Vesti-me e dirigi-me à receção, decidido a saber mais informações (sou muito desconfiado). O rececionista confirmou que sim, que de facto têm um motorista que trabalha para o hotel, e que o preço total para ser levado e trazido de Guiza era de 150 libras. O motorista deveria levar-me lá, esperar por mim lá, e trazer-me de volta. Se eu aceitasse teria de fazer o pagamento imediatamente, e diretamente ao hotel, que depois contactaria o motorista a solicitar o serviço e a confirmar a hora a que me viria buscar de manhã. Finalmente aceitei; o rececionista ligou para o motorista e confirmou a hora: 8h15. Fui ao quarto buscar o dinheiro, paguei e pedi um recibo, como de costume. Mas… por qualquer razão que nunca cheguei a entender bem, o rececionista não me queria dar recibo! Subitamente, o verniz daquela simpatia e solicitude quebrou-se ao meu pedido. Porquê? “No receipt”, disse ele. Creio que ele ficou confuso, pois só passam recebidos das dormidas, mas sendo o serviço de motorista prestado pelo hotel, argumentei eu, tinha de me passar recibo! Quando eu já estava pronto a pedir o dinheiro de volta, entra outro colega na receção, o tal que me tinha ajudado umas horas antes com a chamada para Luxor. Este, quando percebeu a minha exigência, trocou umas palavras com o colega como quem diz “passa-lhe o recibo!”; este, meio contrariado, já meio esfumada a simpatia inicial, e sem me olhar nos olhos, lá escrevinhou no papel do recibo qualquer coisa como “Trip receipt – 150 pounds”, e entregou-mo. Para quê complicar??
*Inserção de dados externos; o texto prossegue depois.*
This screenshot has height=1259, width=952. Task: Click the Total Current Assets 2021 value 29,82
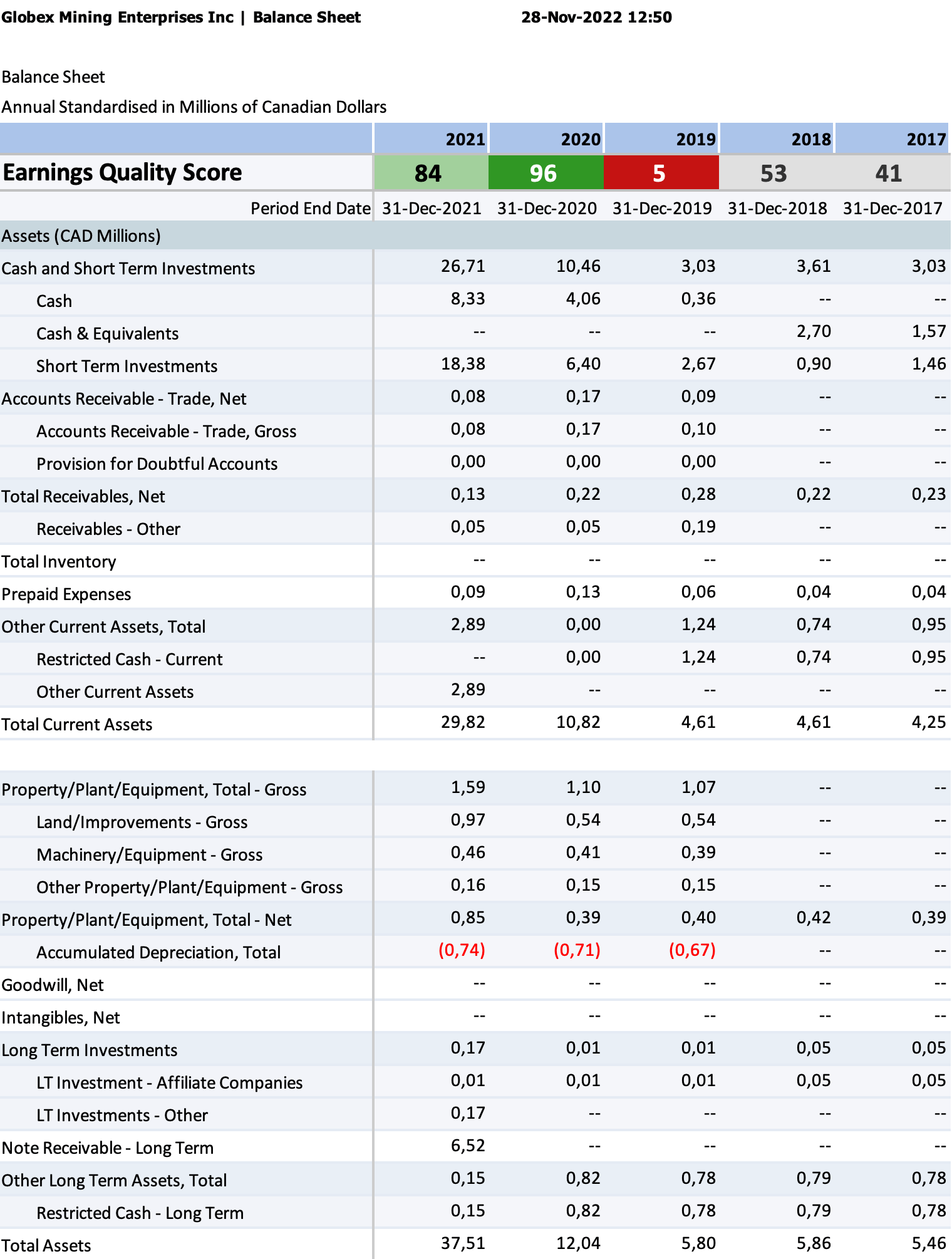[x=463, y=722]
Eu percebo: estas coisas não são feitas de modo oficial, mas de modo “oficioso”, tudo entre amigos. Recibos e registos para quê?

Antes de ir para o quarto ainda fiquei uns instantes na receção, a folhear alguns dos livros e revistas em inglês e francês que constituem a pequena livraria do hotel, e que se foram empilhando ao longo de anos de esquecimentos, abandonos, e ofertas quem sabe, dos muitos clientes que por lá passaram. Estava muito cansado, mas ao mesmo tempo inquieto; não me apetecia ir já fechar-me naquele quarto fechado a abrasado. Depois lá acabei por ir.

Finalmente, depois de mais um banho de água fria (com o calor até sabe bem), fui-me deitar. Os acontecimentos do dia, a incerteza, tudo isto dançava na minha cabeça e mantinha-me desperto. Tentei focar-me no principal: na manhã seguinte, se deus quisesse, iria finalmente ver as pirâmides de Guiza com os meus próprios olhos, e estar face a face com a Esfinge.